> [Source passage]:
● ● ● ● ●

In the post Spark Executor and its memory, we explored tasks, their partitions, and how executor memory is divided into different regions, each with its own responsibilities. We also mentioned that problems may arise when partitions are too large. That is what we are going to discuss.

As we have seen, data partitions are stored in the executor unified memory, processed, and released when a task finishes. The size of these partitions varies, and sometimes they aren’t processed quickly enough to free up space for other partitions. Because of this, Spark compresses data from memory and stores it on disk until the application needs it. When there is enough space and the application requires those partitions, Spark reads, decompresses, and writes them back into memory for processing. This is what Spill actualy is.

With that in mind, we can suggest approaches to avoid it without making changes in the application main logic:

  1. Make partitions smaller, so that the hardware can process it in a viable time and no spill is required. This strategy doesn’t require changing the executor’s memory, but may slow down the application due to network transfers and metadata reading. This is a problem to be addressed in a future post.

  2. Increase the parameter spark.memory.fraction to a value bigger than 0.6. This appproach take memory from User Memory Space, increases the Unified Memory and doesn’t require creating larger executors. Therefore, costs don’t increase but this approach is limited spill values that are not critical.

  3. Increase the parameter spark.executor.memory to a value bigger than the one defined previously, or choosing worker nodes with more memory in Databricks. This strategy increases the on-heap memory, thus creating larger executors. As a result, costs are going to increase, but it solves critical spill values.

  4. Increase the overall unified memory in the cluster by adding more executors. This is the equivalent of adding more worker nodes iin Databricks. It increases costs and also it doesn’t work for all sort of applications, such as those involving reading non-splitabe file formats.

In practice, we often mix these approaches to achieve the most cost-effective execution. In the next sections, we’ll explore how to identify the spill problem and implement the strategies we’ve discussed.

Note: experiments are available at my personal GitHub Repository.

● ● ● ● ●

> [Data shown]:
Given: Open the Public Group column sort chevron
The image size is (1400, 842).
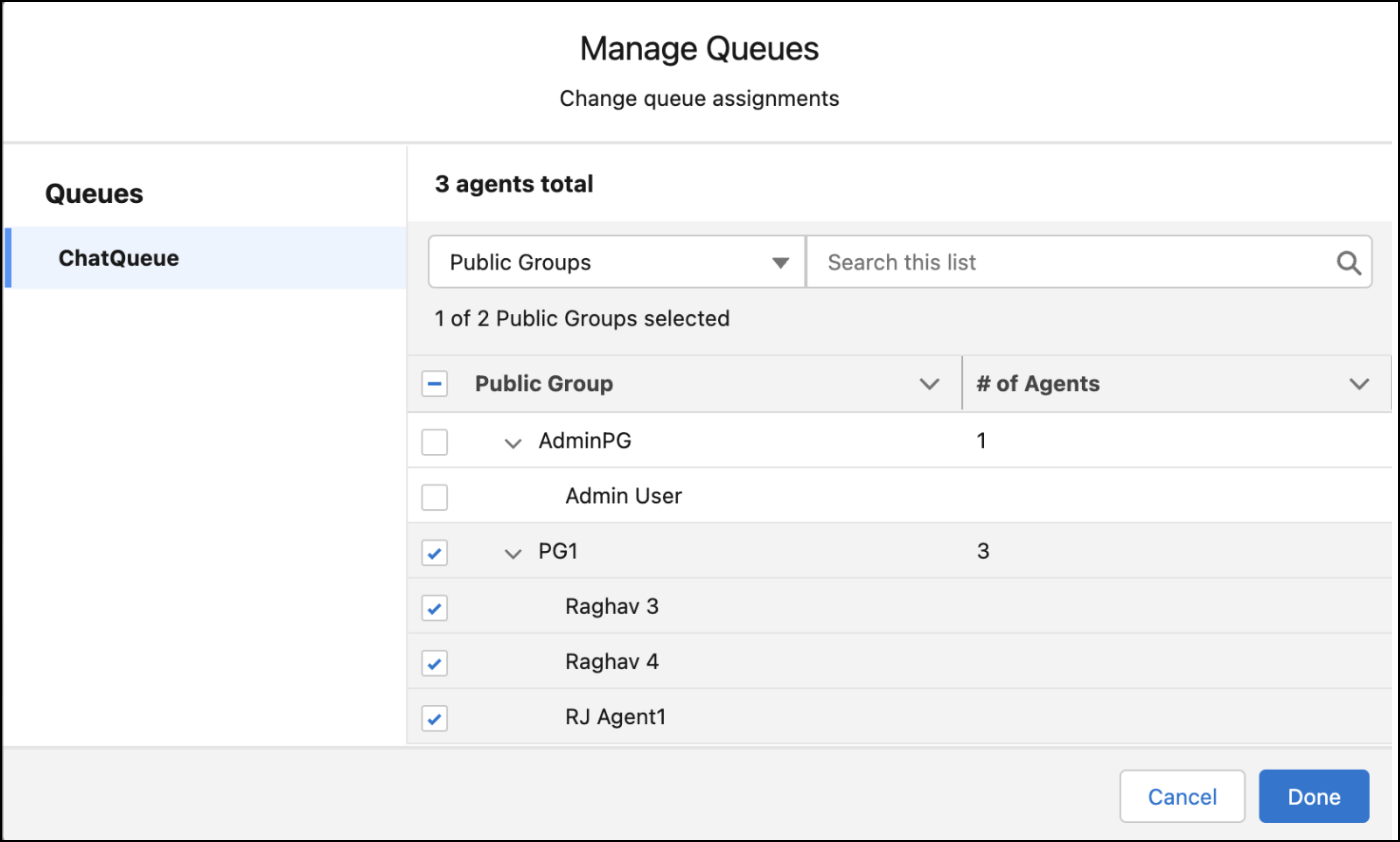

● ● ● ● ●

> [What you should do]:
Reproduce word for word the part of the Spark spill post above that runs from "2. Increase the" up to and including "non-splitabe file formats.".

> [Response to this task]:
2. Increase the parameter spark.memory.fraction to a value bigger than 0.6. This appproach take memory from User Memory Space, increases the Unified Memory and doesn’t require creating larger executors. Therefore, costs don’t increase but this approach is limited spill values that are not critical.

  3. Increase the parameter spark.executor.memory to a value bigger than the one defined previously, or choosing worker nodes with more memory in Databricks. This strategy increases the on-heap memory, thus creating larger executors. As a result, costs are going to increase, but it solves critical spill values.

  4. Increase the overall unified memory in the cluster by adding more executors. This is the equivalent of adding more worker nodes iin Databricks. It increases costs and also it doesn’t work for all sort of applications, such as those involving reading non-splitabe file formats.